Figure 6.

Increasing cAMP levels contrasts the anti-adipogenic effect of budesonide. (a) Schematic representation of the experiments reported in b, d, f, h. The panel shows mdx FAPs isolated by the standard procedure and plated in GM (b) or supplemented with 1 μg/mL insulin (d), 0.5 mM IBMX (f) or insulin and IBMX (h). 24 hours after plating cells were treated with increasing concentration of budesonide for further 6 days. Cells were stained with ORO (red) to identify adipocytes while Hoechst 33342 was used for nuclei counterstain. The bar plots indicate the ratio between the total pixel intensity (TPI) and the total number of nuclei for the different concentrations of budesonide in each culture condition: GM (c), GM + insulin (e), GM + IBMX (g) and GM + insulin + IBMX (i).
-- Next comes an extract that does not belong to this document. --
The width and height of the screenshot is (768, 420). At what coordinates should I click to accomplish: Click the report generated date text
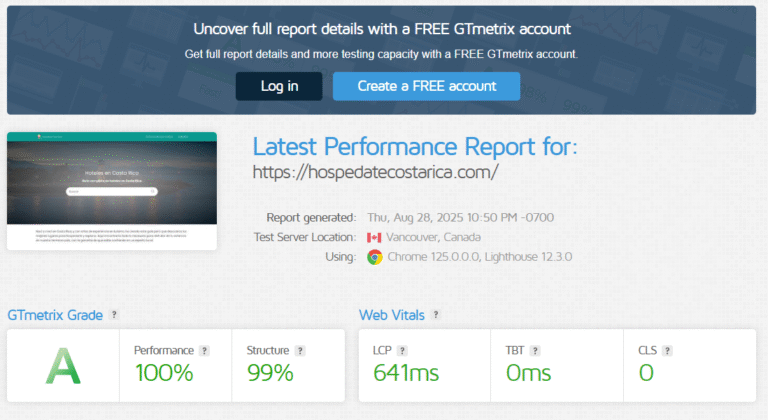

Values are the means of three different experiments ± SEM (n = 3). (j) Schematic representation of the experiment reported in k. Mdx FAPs isolated by the standard procedure and plated in fGM. 24 hours upon seeding, cells were treated with increasing concentrations of forskolin in presence or absence of budesonide 5 μM. (k) Immunofluorescence images showing adipogenic differentiation was assessed using ORO staining to reveal adipocytes and Hoechst 33342 to reveal nuclei. The insets display a higher magnification of the merged channels. (l,m) Box plot showing the fraction of ORO positive cells or the ratio between the area covered by ORO positive signal and nuclei for the experiment reported in k. Box plots show median and interquartile range with whiskers extended to minimum and maximum values. In m the reported values represent the p-value. (n = 3). Statistical significance has been evaluated using one-way ANOVA (*p ≤ 0.05, **p ≤ 0.01, ***p ≤ 0.001, ****p ≤ 0.0001, ns: not significant). Scale bar: 100 μm.